Prepubertal Adiposity, Vitamin D Status, and Insulin Resistance.

Objective: To evaluate the following from prepuberty to the puberty-onset: (1) changes in serum 25-hydroxyvitamin-D (25[OH]D), adiposity, and insulin resistance (IR); (2) the effect of prepubertal adiposity on serum 25(OH)D changes; and (3) the combined effect of prepubertal obesity and suboptimal-25(OH)D on IR at puberty-onset.

Methods: A total of 426 prepubertal children (∼54% girls) were followed during pubertal-onset assessing before and after puberty-onset serum 25(OH)D, adiposity (BMI and waist circumference) and IR indicators (homeostasis-model-assessment of IR [HOMA-IR]). Associations were tested using multiple and logistic regression models adjusted by age, gender, and seasonality.
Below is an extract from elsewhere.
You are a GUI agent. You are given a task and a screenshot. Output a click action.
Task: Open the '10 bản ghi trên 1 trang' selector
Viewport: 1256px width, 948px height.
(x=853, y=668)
Results: At puberty-onset, mean serum 25(OH)D decreased (32.2 ± 8.9 Tanner I vs 25.2 ± 8.3 ng/mL Tanner II) and total and central obesity increased (BMI-for-age-z-score ≥2 SD [%]: 16.4 vs 22.1; waist-circumference ≥75th percentile [%]: 27.2 vs 37.1, all P < .05). Children with higher adiposity before puberty onset had higher risk of suboptimal-25(OH)D (<30 ng/mL) in Tanner II (ie, odds ratio = 2.7 [1.1-6.7] for obesity and 2.7 [1.4-5.5] for central-obesity) after adjusting for relevant covariates. Children with higher adiposity and suboptimal-25(OH)D before puberty-onset had higher HOMA-IR compared with their counterparts in Tanner II (HOMA-IR: 2.8 [2.5-3.1] if central-obese and suboptimal-25[OH]D vs 2.1 [1.9-2.3] no central-obesity and optimal-25[OH]D).

Conclusions: We found that serum 25(OH)D declined with puberty-onset, likely because of adiposity increase. Moreover, children with the combined condition of central-obesity and suboptimal-25(OH)D before puberty-onset had higher pubertal IR. These results highlight the need of ensuring adequate-25(OH)D status before pubertal-onset, particularly in obese children.